Time Limit: 2000/1000 MS (Java/Others) Memory Limit: 32768/32768 K (Java/Others)
Total Submission(s): 726 Accepted Submission(s): 250
Problem Description
“Alice and Bob are playing stone game…”
“Err…. Feel bored about the stone game? Don’t be so, because stone game changes all the time!”
“What the hell are they thinking for?”
“You know, whenever Alice is trying to make fun of Bob, she asked him to play stone game with him.”
“Poor Bob… What’s the rule today?”
“It seems Alice only allows some fixed numbers of continuous stones can be taken each time. And they begin with one string of stones.”
“A string? Formed as a circle or a line?”
“A line.”
“Well, I think I may help Bob with that.”
“How?”
“I may tell him to skip this round if he has no chance to win.”

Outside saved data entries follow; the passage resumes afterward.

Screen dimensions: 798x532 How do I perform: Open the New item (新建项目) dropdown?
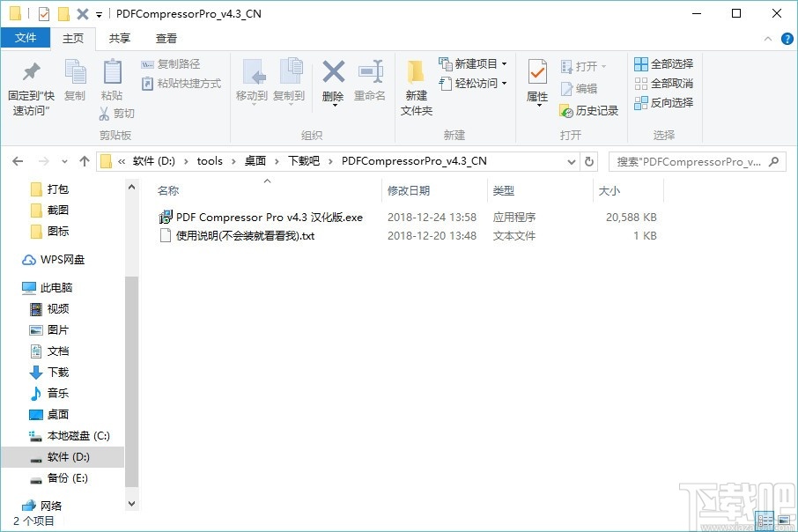pos(473,63)
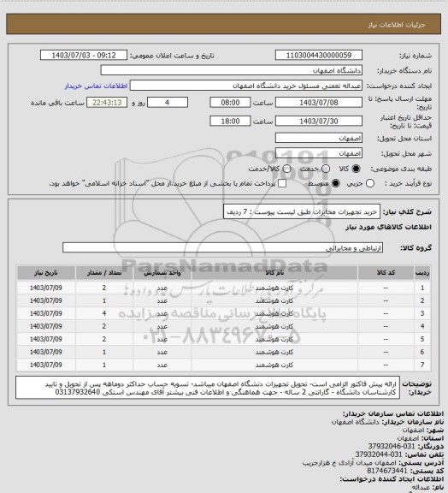The height and width of the screenshot is (493, 448).
Task: Select the خدمت radio button
Action: (326, 169)
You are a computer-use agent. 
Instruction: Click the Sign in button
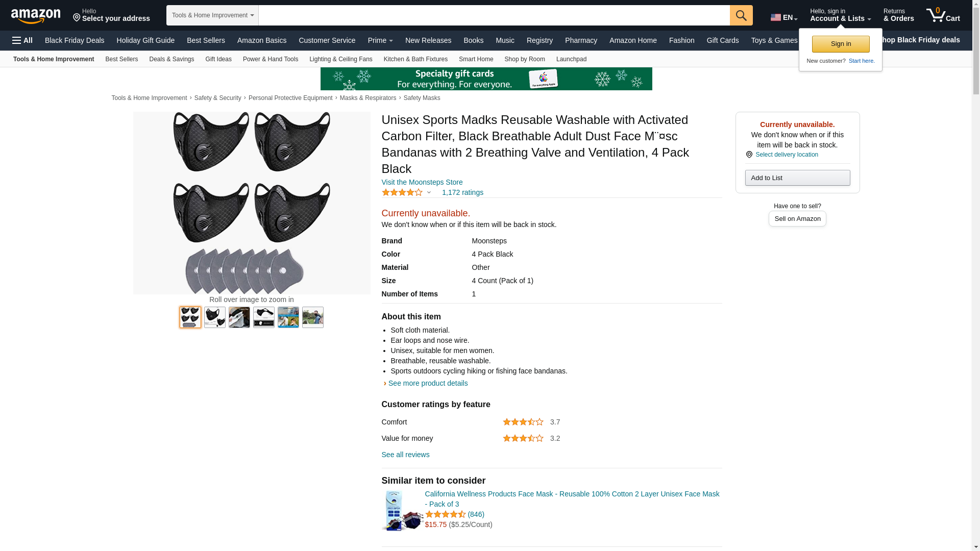click(x=841, y=44)
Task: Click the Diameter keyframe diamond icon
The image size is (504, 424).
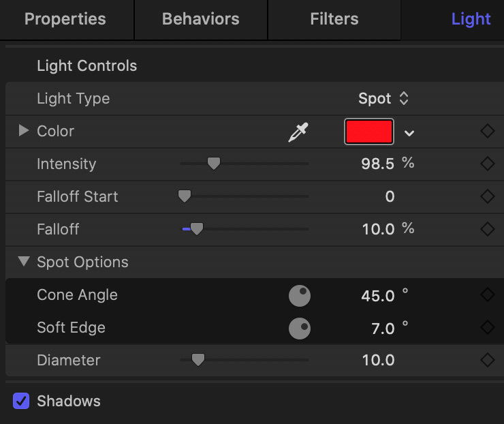Action: pyautogui.click(x=487, y=360)
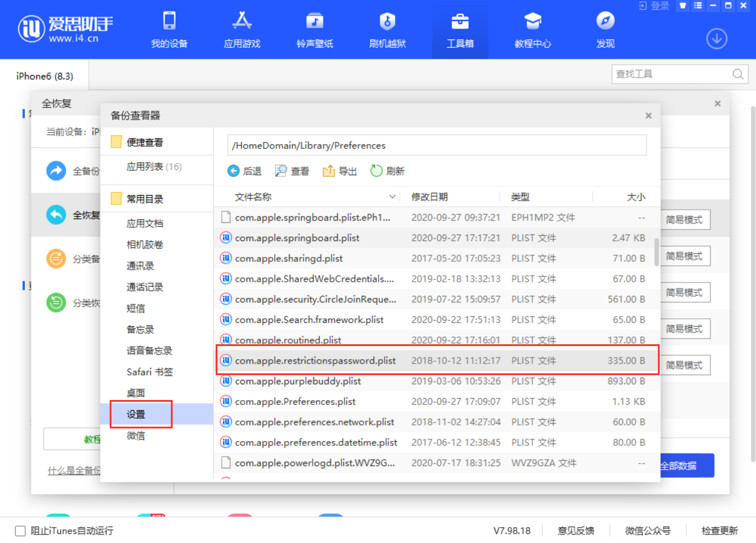
Task: Select the 我的设备 navigation icon
Action: coord(170,29)
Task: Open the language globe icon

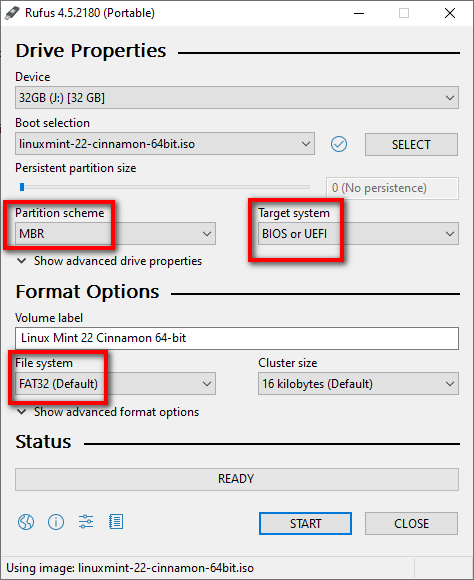Action: click(x=26, y=522)
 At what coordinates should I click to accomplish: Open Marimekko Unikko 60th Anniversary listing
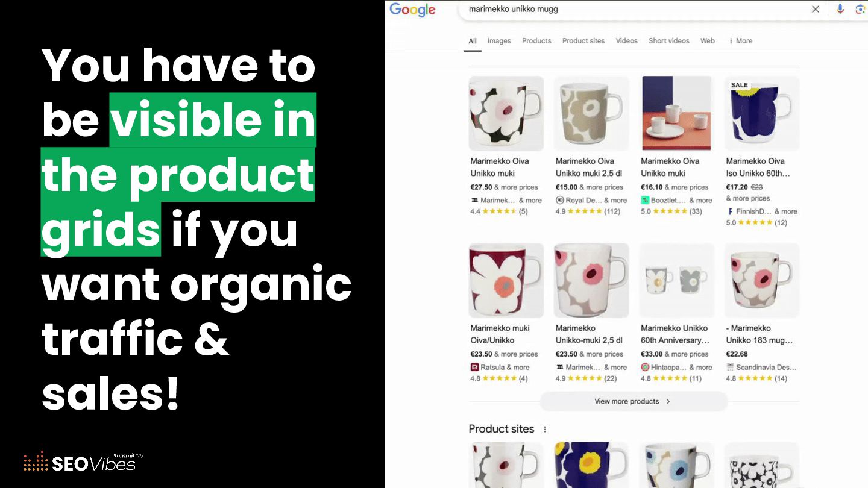coord(675,334)
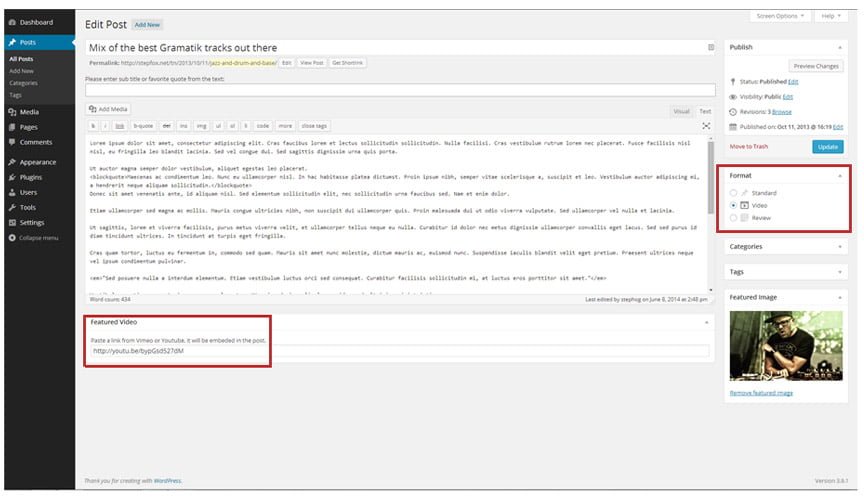
Task: Toggle the fullscreen editor icon
Action: (706, 126)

“Good idea maybe, I mean, Alice always let Bob play first, because she think herself is smart enough to beat Bob no matter how.”
“Yes, she’s actually right about herself. Let me see if Bob has a chance to win…”
……
Input
There are multiple test cases, for each test case:
The first line has a positive integer N (1<=N<=100).
The second line contains N positive integers, a1, a2 … an, separated by spaces, which indicate the fixed numbers Alice gives.
The third line, a positive integer M. (M<=1000)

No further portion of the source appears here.